Many supply chain management (SCM) approaches can be explained using the Newsvendor Model (NVM). This model, which originally comes from inventory management, evaluates both the costs of excessively high inventories and the costs of excessively low inventories and, through mathematical-statistical analysis, arrives at a – model-like – profit-maximum inventory. This optimal inventory can be calculated or simulated for an entire supply network.

What are stocks in the SCM?

In a supply and service network, the term “inventories” must be defined much more broadly than just material inventories. Therefore the concept of stock is given a human reservoir of actions, i.e. a comprehensive stock of human options for action.

Requirements for the classic newsvendor model

The classical NVM has some restrictive requirements, which are explained in the following

  • Insecure demand situation (e.g. seasonal goods, innovative products and services)
  • One-period model (e.g. no subsequent deliveries possible during the sales period due to too long delivery times in relation to the sales period)
  • Selling prices are below the cost price, whereby the discounted inventory costs are also included in the cost price.

Under- and overstock costs are notsymmetrically distributed

Through numerous adaptations, the classic NVM can be successively introduced to the complex requirements of logistical reality and cause numerous firmly believed data in companies to falter. For example, the “optimal order quantities” that are believed to be reliable are only correct if the under- and overstocking costs are equally high and symmetrically distributed. However, this is only the case in exceptional cases. Thus, these calculations of – in part highly regarded ERP systems working with this assumption – are simply wrong and mislead employees and managers. Admittedly, vigilant dispatchers notice in practice that something may not be right! But if even quiet criticism of renowned ERP systems is considered blasphemous, the criticism from employees who work at the base is soon silenced.

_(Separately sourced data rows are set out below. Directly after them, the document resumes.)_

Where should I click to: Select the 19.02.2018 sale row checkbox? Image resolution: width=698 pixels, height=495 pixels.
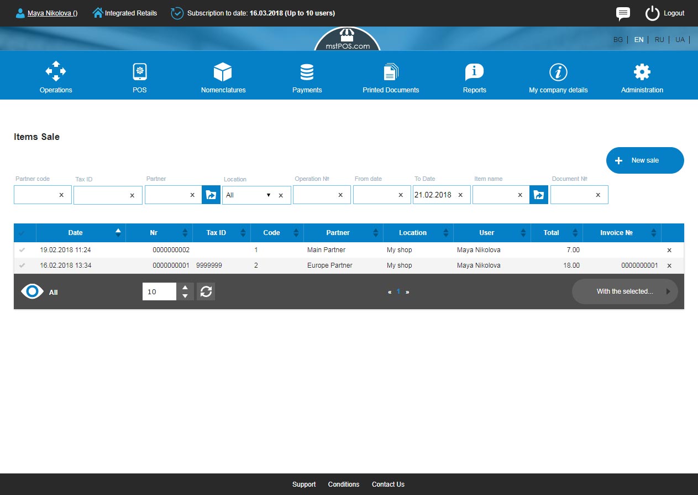tap(22, 250)
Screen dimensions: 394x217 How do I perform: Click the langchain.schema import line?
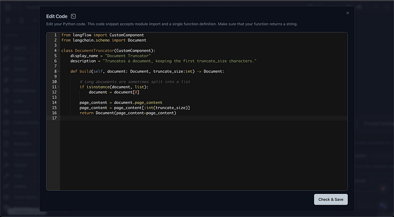click(103, 40)
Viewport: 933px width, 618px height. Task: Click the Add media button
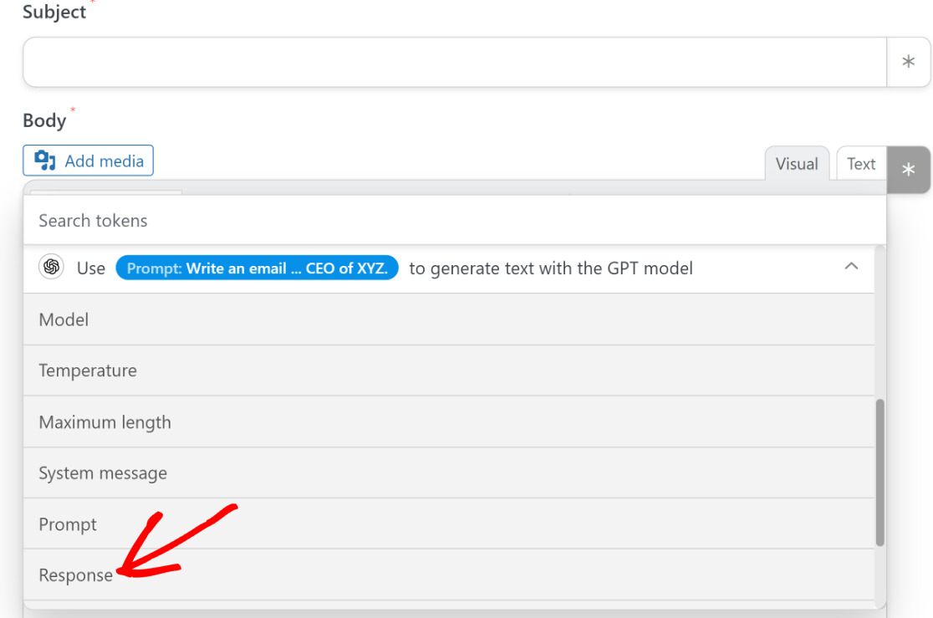point(88,161)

Over- and understocking costs in the supply chain

Finally, the big challenge for SC managers is to calculate the over- and under-stocking costs for a mission-critical supply and service chain. The challenge for SCM here is to distribute the over-sumulative risk costs (under- and over-stocking costs of the entire success-critical supply chain) to the individual participants in such a way that the 3 basic requirements of any – successful – supply chain management are maintained. The supply chain must achieve added value in vertical cooperation, none of the participants in the supply chain must be placed in a worse position (Pareto efficiency) and finally the end consumer must have a better price/performance ratio. The newsvendor model is an essential tool to meet these high demands of the future.

For further information on supply chain management, please see “Logisticians of the future” – The Supply Chain Manager.